***** Material for this task *****
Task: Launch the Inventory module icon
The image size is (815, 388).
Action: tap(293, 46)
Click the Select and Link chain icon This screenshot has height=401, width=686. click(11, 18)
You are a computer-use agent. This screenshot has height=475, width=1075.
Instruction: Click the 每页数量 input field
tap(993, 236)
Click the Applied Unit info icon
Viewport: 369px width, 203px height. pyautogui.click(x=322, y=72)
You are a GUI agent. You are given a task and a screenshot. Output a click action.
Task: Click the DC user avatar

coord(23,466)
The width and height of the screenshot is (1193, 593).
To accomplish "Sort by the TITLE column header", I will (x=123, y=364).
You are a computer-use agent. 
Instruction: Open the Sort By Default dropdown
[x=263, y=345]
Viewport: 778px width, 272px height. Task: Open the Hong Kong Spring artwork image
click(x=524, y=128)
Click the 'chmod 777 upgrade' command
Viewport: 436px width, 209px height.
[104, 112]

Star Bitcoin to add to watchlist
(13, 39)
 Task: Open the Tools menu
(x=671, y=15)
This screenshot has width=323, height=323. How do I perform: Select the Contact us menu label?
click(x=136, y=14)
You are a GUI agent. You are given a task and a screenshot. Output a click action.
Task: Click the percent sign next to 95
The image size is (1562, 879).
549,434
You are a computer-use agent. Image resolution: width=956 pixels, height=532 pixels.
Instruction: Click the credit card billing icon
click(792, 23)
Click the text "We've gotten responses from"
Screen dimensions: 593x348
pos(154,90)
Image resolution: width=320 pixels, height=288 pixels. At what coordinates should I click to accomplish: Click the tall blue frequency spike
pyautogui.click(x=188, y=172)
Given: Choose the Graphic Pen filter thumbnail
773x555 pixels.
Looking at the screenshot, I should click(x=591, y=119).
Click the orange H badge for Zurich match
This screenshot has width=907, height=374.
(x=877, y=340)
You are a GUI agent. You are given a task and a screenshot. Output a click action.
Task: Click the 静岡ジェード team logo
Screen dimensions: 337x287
*****
▶ [What you need to do]
All of the lines above that carry the string "computer" need to be found and copied.

▶ [Response to the task]
You are a computer-use agent. This screenshot has height=475, width=1075.
You are a computer-use agent. 
You are a computer-use agent. Image resolution: width=956 pixels, height=532 pixels.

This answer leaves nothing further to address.